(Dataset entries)
..........
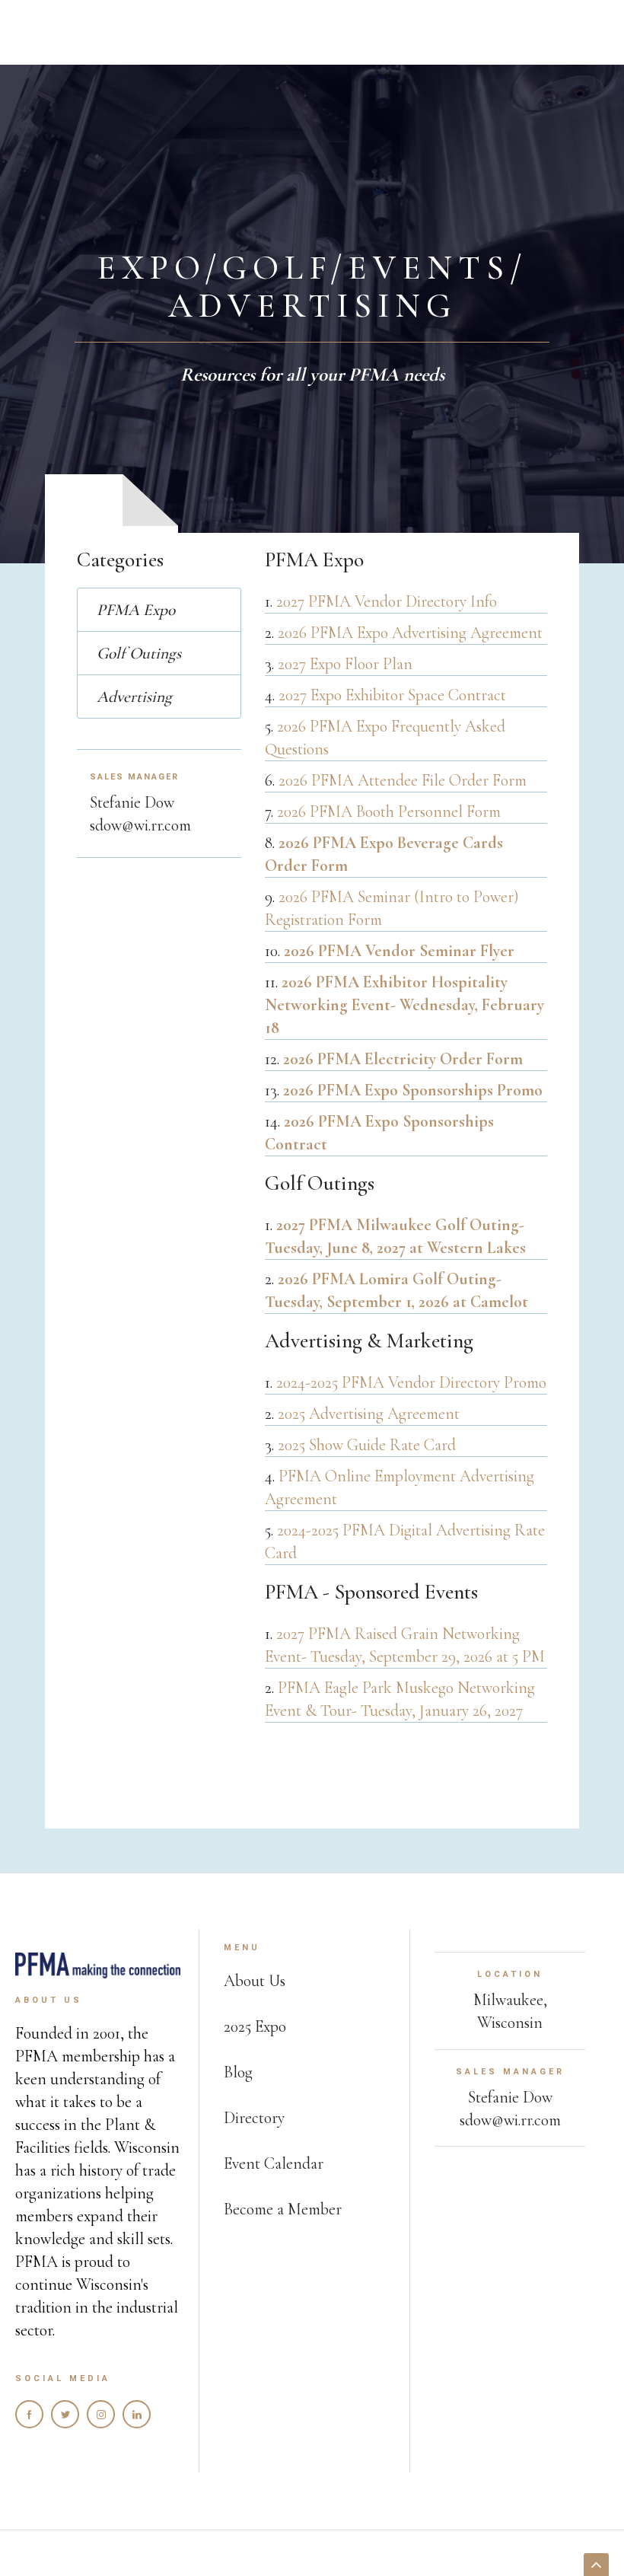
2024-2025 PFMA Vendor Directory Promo (411, 1382)
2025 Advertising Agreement (369, 1413)
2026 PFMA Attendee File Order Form (403, 780)
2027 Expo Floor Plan (345, 664)
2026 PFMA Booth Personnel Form (389, 811)
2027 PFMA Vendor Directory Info (386, 601)
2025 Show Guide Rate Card (367, 1445)
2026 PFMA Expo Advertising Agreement (410, 632)
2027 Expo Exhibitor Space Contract (392, 695)
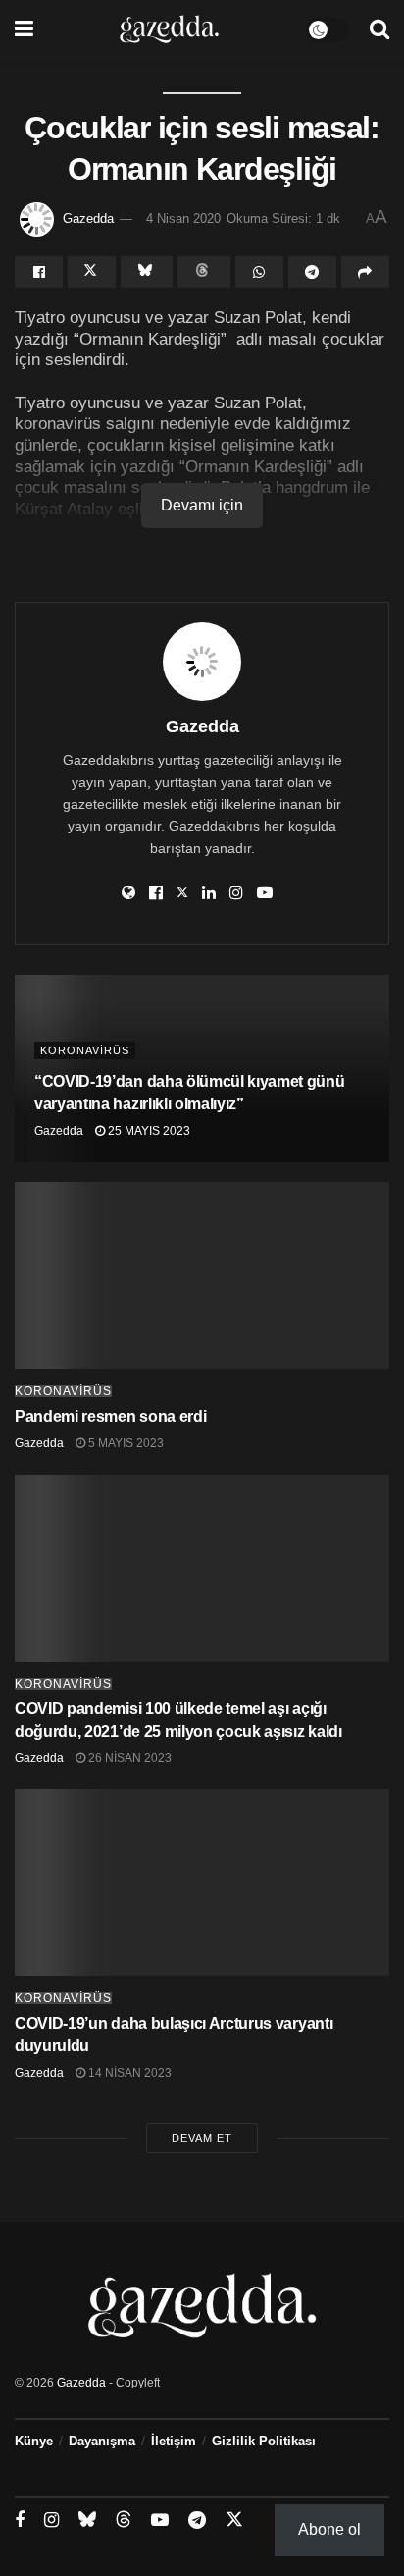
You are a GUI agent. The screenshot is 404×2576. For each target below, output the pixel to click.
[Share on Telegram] (312, 272)
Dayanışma (102, 2441)
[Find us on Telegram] (197, 2520)
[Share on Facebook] (39, 272)
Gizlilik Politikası (264, 2441)
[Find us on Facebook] (20, 2520)
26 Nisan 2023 (128, 1758)
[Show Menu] (24, 29)
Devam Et (202, 2138)
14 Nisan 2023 (128, 2073)
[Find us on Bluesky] (87, 2520)
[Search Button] (379, 29)
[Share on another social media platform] (365, 272)
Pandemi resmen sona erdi (110, 1416)
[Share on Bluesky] (147, 272)
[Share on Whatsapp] (259, 272)
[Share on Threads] (203, 272)
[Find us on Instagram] (51, 2520)
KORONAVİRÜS (84, 1050)
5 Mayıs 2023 (124, 1443)
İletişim (173, 2441)
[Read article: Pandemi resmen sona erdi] (202, 1275)
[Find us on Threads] (123, 2520)
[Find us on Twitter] (234, 2520)
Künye (34, 2441)
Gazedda (88, 218)
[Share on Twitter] (92, 272)
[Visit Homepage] (169, 29)
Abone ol (329, 2529)
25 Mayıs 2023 (147, 1131)
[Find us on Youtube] (160, 2520)
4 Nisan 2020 (183, 218)
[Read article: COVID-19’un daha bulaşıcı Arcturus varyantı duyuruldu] (202, 1882)
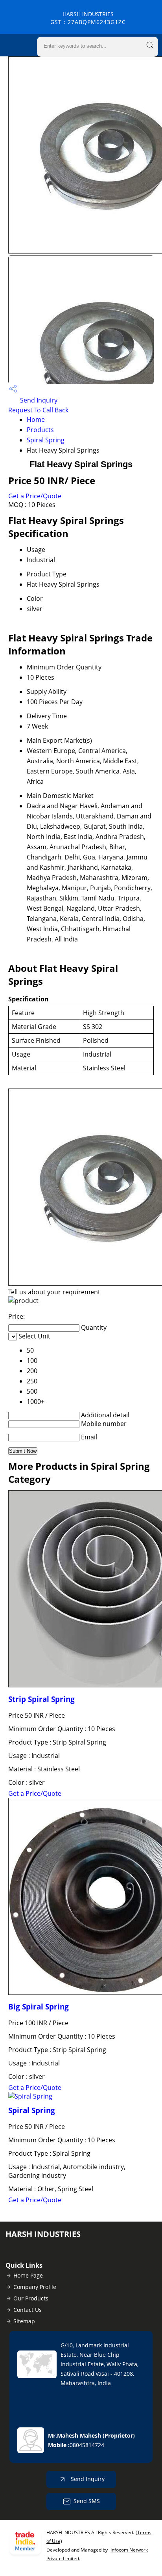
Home (36, 419)
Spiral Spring (45, 440)
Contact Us (27, 2309)
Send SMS (87, 2501)
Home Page (28, 2275)
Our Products (30, 2298)
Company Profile (34, 2287)
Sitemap (24, 2321)
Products (40, 429)
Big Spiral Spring (38, 2006)
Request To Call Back (38, 410)
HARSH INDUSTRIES (88, 18)
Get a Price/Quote (34, 496)
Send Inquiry (37, 400)
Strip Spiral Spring (41, 1699)
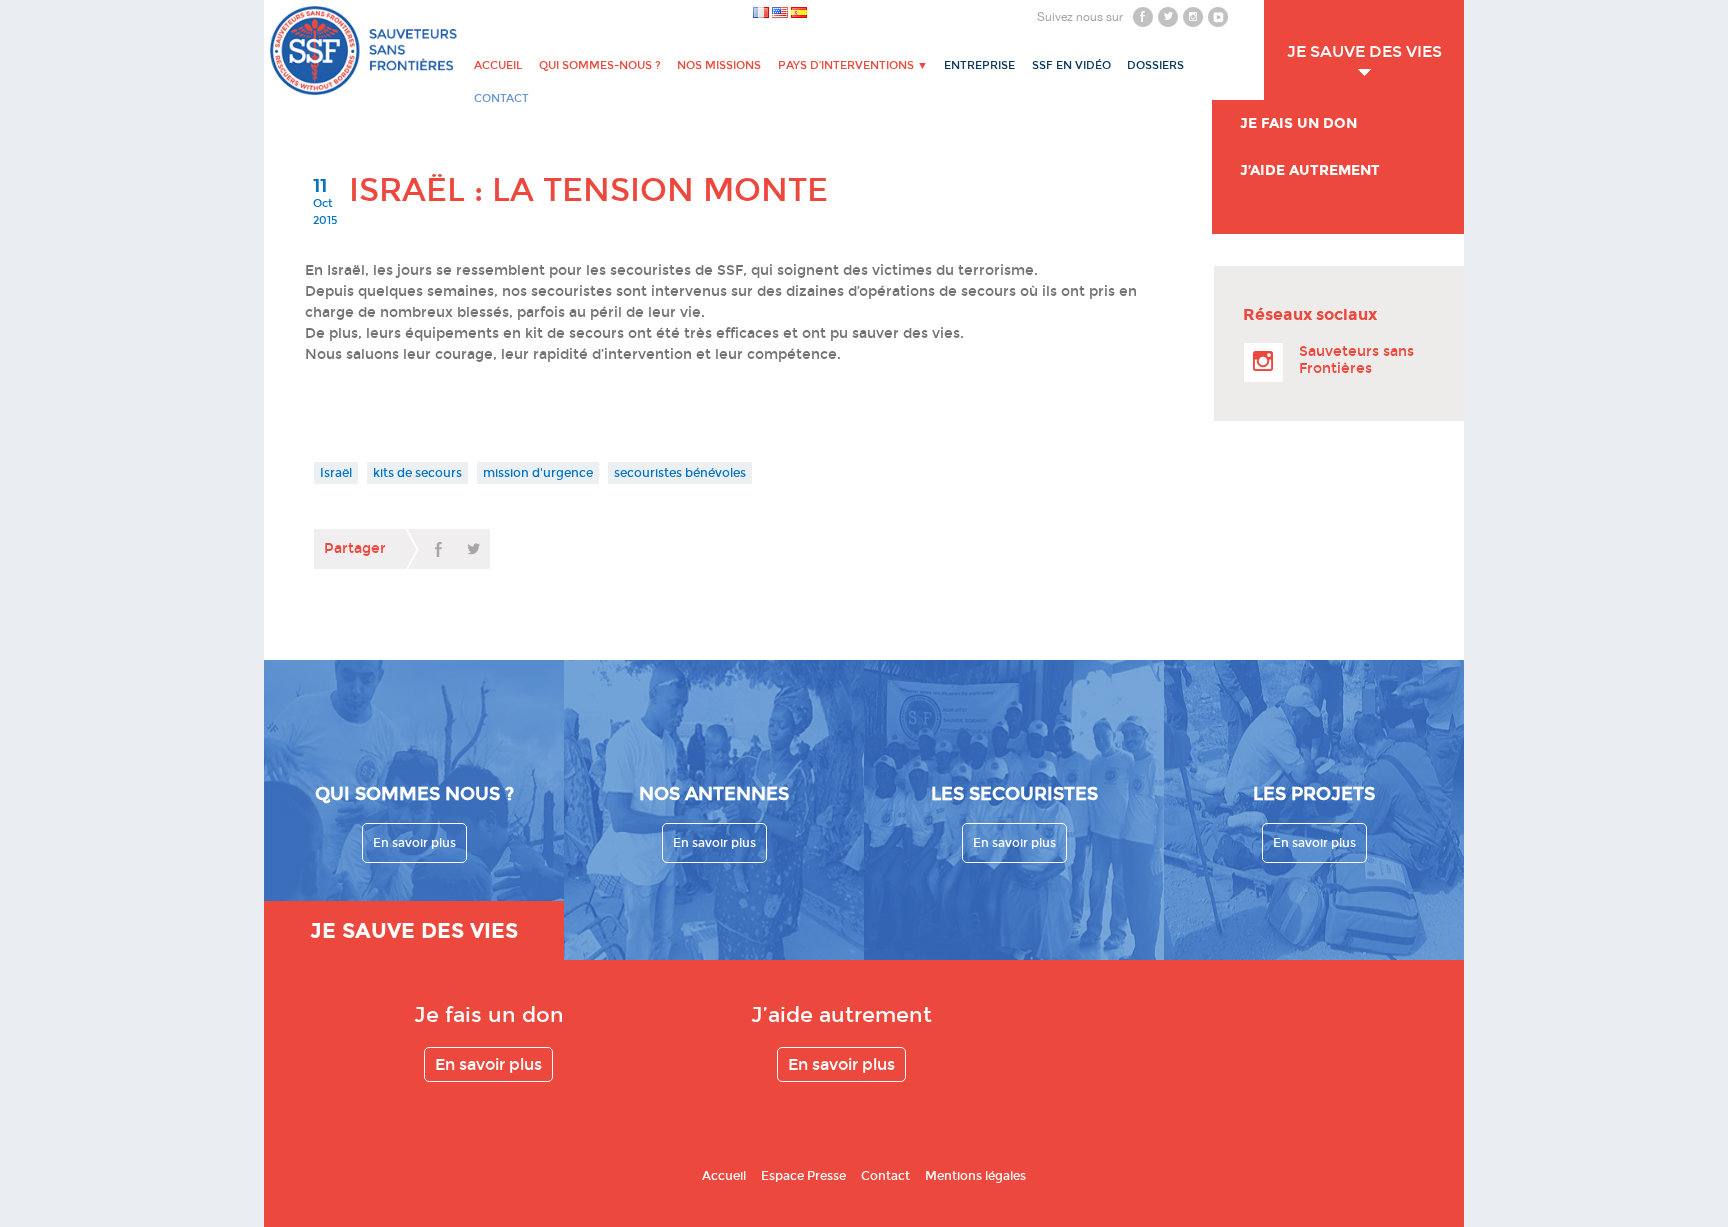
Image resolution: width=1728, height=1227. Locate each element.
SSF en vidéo (1071, 65)
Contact (885, 1176)
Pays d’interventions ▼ (853, 65)
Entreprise (979, 65)
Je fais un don (1298, 123)
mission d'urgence (538, 473)
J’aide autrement (1310, 170)
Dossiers (1155, 65)
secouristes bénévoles (680, 473)
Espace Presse (803, 1176)
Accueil (498, 65)
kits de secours (417, 473)
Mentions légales (975, 1176)
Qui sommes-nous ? (600, 65)
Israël (336, 473)
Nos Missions (719, 65)
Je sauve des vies (1364, 51)
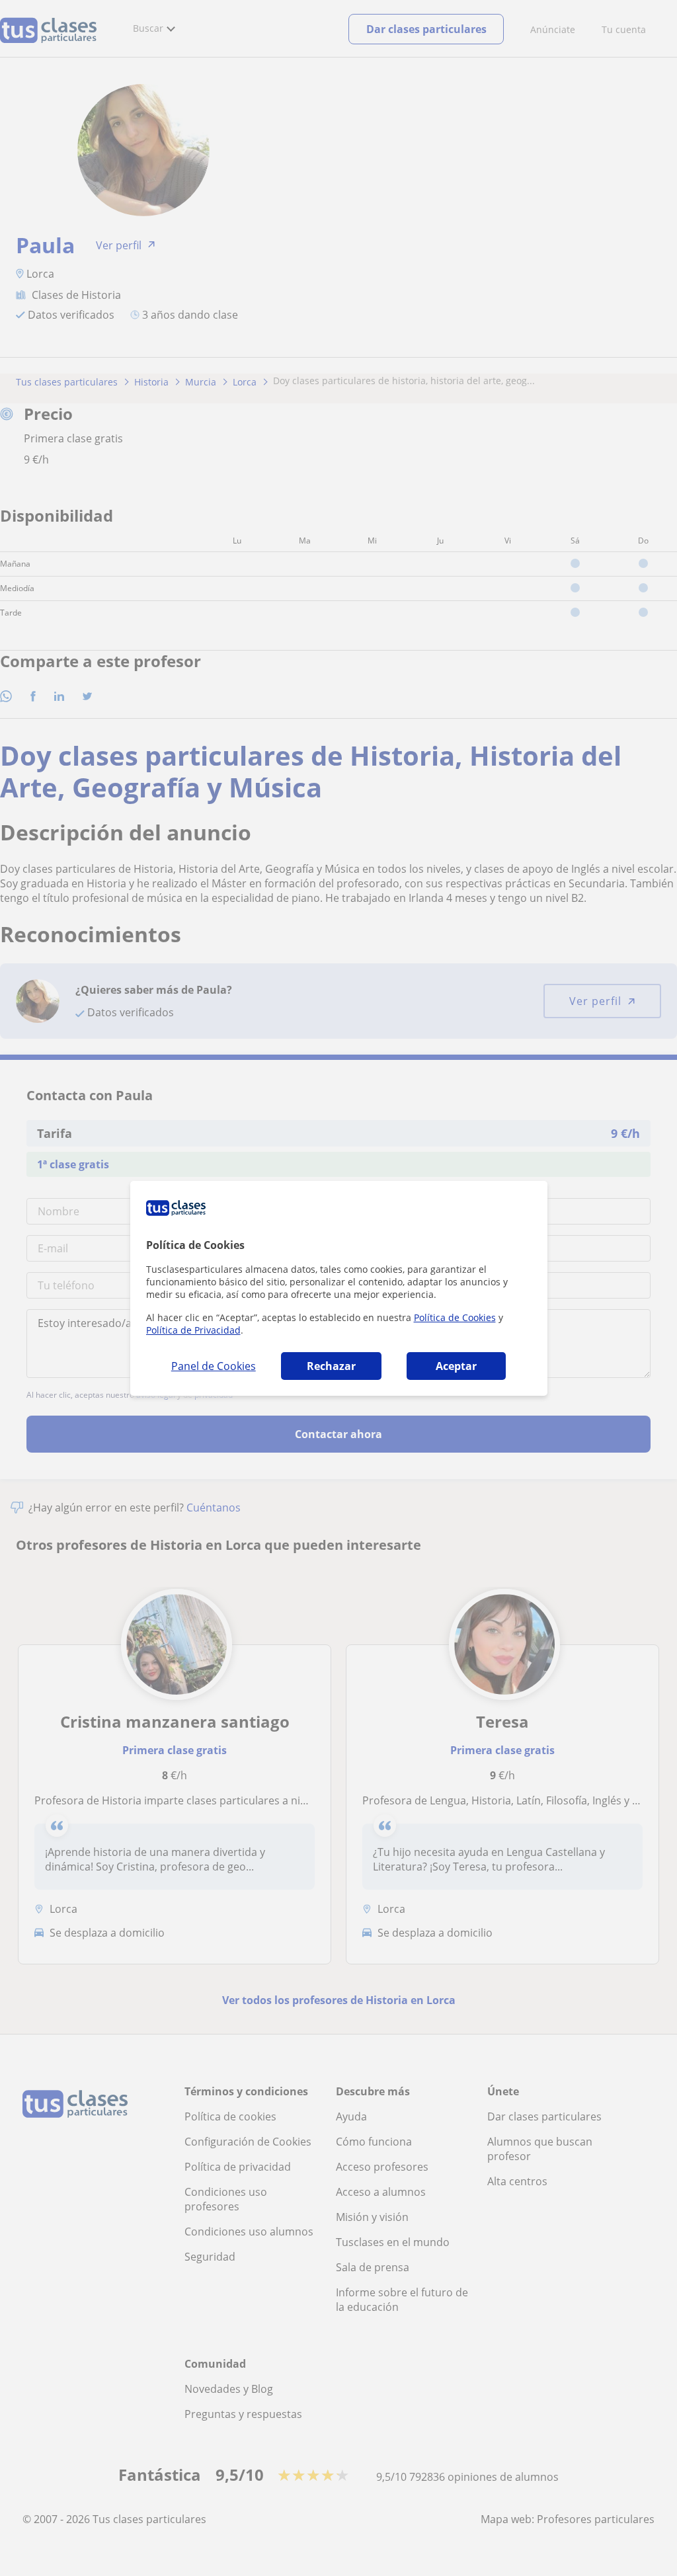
..........
Without the pictures, retype each line of the records above exactly.

• [RESULT]:
2024-2025 PFMA Vendor Directory Promo (411, 1382)
2025 Advertising Agreement (369, 1413)
2026 PFMA Attendee File Order Form (403, 780)
2027 Expo Floor Plan (345, 664)
2026 PFMA Booth Personnel Form (389, 811)
2027 PFMA Vendor Directory Info (386, 601)
2025 Show Guide Rate Card (367, 1445)
2026 PFMA Expo Advertising Agreement (410, 632)
2027 Expo Exhibitor Space Contract (392, 695)
You are a GUI agent. The screenshot is 404×2576. For each target below, output the pixel to click.
[Share on Telegram] (312, 272)
Dayanışma (102, 2441)
[Find us on Telegram] (197, 2520)
[Share on Facebook] (39, 272)
Gizlilik Politikası (264, 2441)
[Find us on Facebook] (20, 2520)
26 Nisan 2023 (128, 1758)
[Show Menu] (24, 29)
Devam Et (202, 2138)
14 Nisan 2023 (128, 2073)
[Find us on Bluesky] (87, 2520)
[Search Button] (379, 29)
[Share on another social media platform] (365, 272)
Pandemi resmen sona erdi (110, 1416)
[Share on Bluesky] (147, 272)
[Share on Whatsapp] (259, 272)
[Share on Threads] (203, 272)
[Find us on Instagram] (51, 2520)
KORONAVİRÜS (84, 1050)
5 Mayıs 2023 (124, 1443)
İletişim (173, 2441)
[Read article: Pandemi resmen sona erdi] (202, 1275)
[Find us on Threads] (123, 2520)
[Find us on Twitter] (234, 2520)
Künye (34, 2441)
Gazedda (88, 218)
[Share on Twitter] (92, 272)
[Visit Homepage] (169, 29)
Abone ol (329, 2529)
25 Mayıs 2023 (147, 1131)
[Find us on Youtube] (160, 2520)
4 Nisan 2020 (183, 218)
[Read article: COVID-19’un daha bulaşıcı Arcturus varyantı duyuruldu] (202, 1882)
Home (36, 419)
Spiral Spring (45, 440)
Contact Us (27, 2309)
Send SMS (87, 2501)
Home Page (28, 2275)
Our Products (30, 2298)
Company Profile (34, 2287)
Sitemap (24, 2321)
Products (40, 429)
Big Spiral Spring (38, 2006)
Request To Call Back (38, 410)
HARSH INDUSTRIES (88, 18)
Get a Price/Quote (34, 496)
Send Inquiry (37, 400)
Strip Spiral Spring (41, 1699)
Image resolution: width=1728, height=1227. Locate each element.
SSF en vidéo (1071, 65)
Contact (885, 1176)
Pays d’interventions ▼ (853, 65)
Entreprise (979, 65)
Je fais un don (1298, 123)
mission d'urgence (538, 473)
J’aide autrement (1310, 170)
Dossiers (1155, 65)
secouristes bénévoles (680, 473)
Espace Presse (803, 1176)
Accueil (498, 65)
kits de secours (417, 473)
Mentions légales (975, 1176)
Qui sommes-nous ? (600, 65)
Israël (336, 473)
Nos Missions (719, 65)
Je sauve des vies (1364, 51)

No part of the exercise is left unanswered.